Teófilo llora, pero a ratos también ríe, porque los barracones ahora son hoy un lugar de memoria recobrada, donde este sábado se inauguró una exposición sobre la historia de los destacamentos penales, tras restaurarse este a partir de 2011 después de haber estado relegados al olvido durante décadas, mientras los vecinos lo usaban para guardar al ganado. “Cuando entramos había un metro de estiércol”, recuerda Pedro Juárez, de la Asociación para la Memoria Histórica Los Barracones, que promovió la recuperación del edificio, organiza visitas guiadas periódicas y celebra un concierto anual por la memoria.

Teófilo, que ha venido con su hijo Carlos, se encuentra y se abraza con María Peláez, hija de José Manuel Peláez, asturiano que se alistó para ir a la guerra antes de cumplir los 18 y también pasó por el barracón de Bustarviejo. Ella, la segunda hija, nació después, pero viene siempre que puede. “Es ver esto y te das cuenta de lo que sufrieron”, repara. Se le humedecen los ojos, se excusa: “Yo soy muy de llorar”. Dice Pedro Juárez, que fue concejal por el PSOE, que todavía en el pueblo se habla poco de lo que pasó en los barracones, que hay descendientes de aquellos presos que se quedaron en la zona y hoy son de derechas, y que si se pudo restaurar el edificio fue por una enmienda a unos presupuestos del Estado impulsada por Gaspar Llamazares, tras la primera ley de memoria histórica.

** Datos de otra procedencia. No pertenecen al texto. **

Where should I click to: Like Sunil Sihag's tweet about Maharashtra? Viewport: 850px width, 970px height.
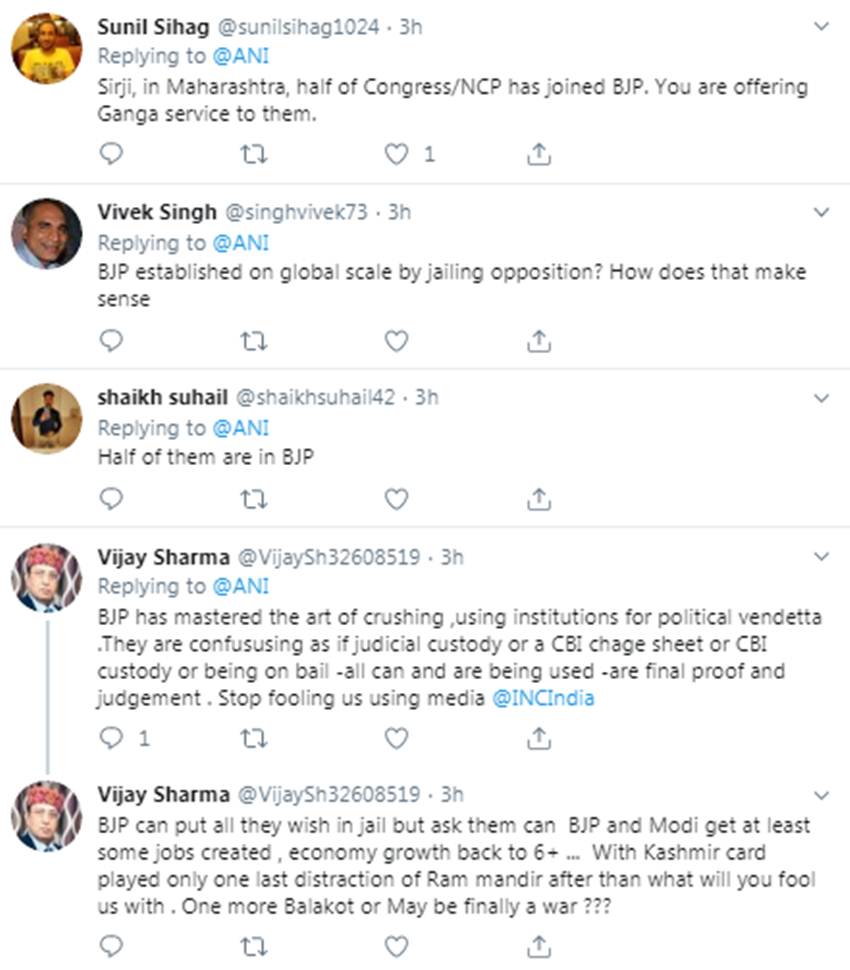pos(397,154)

Trabajar para redimir penas, hacer examen de conciencia y expiar los pecados los domingos en misa, para pasar la noche en unos galpones de planta rectangular en las que se hacinaban 150 presos en tres dormitorios, tras jornadas de 10 horas entre piedra y dinamita, un trabajo “esclavo, extenuante y mal pagado”, según explica a los asistentes José Carlos González, presidente de la asociación. En torno a 6.000 prisioneros pasaron entre 1944 y 1952 por alguno de los destacamentos penales madrileños, según el arqueólogo Fernando Colmenarejo, que preparó los textos de la exposición. Restos de las escudillas o el precario calzado de los presos se exponen ahora en vitrinas en una de las estancias, contigua a la nave central donde siete paneles informativos detallan los pormenores de la maquinaria represora del franquismo. Destaca que el cuerpo de guardia del destacamento estaba orientado al interior, pues el mayor riesgo no eran los intentos de fuga -muchas familias se instalaron, como Teófilo y su madre, en chozas próximas a los barracones- sino las incursiones de los maquis.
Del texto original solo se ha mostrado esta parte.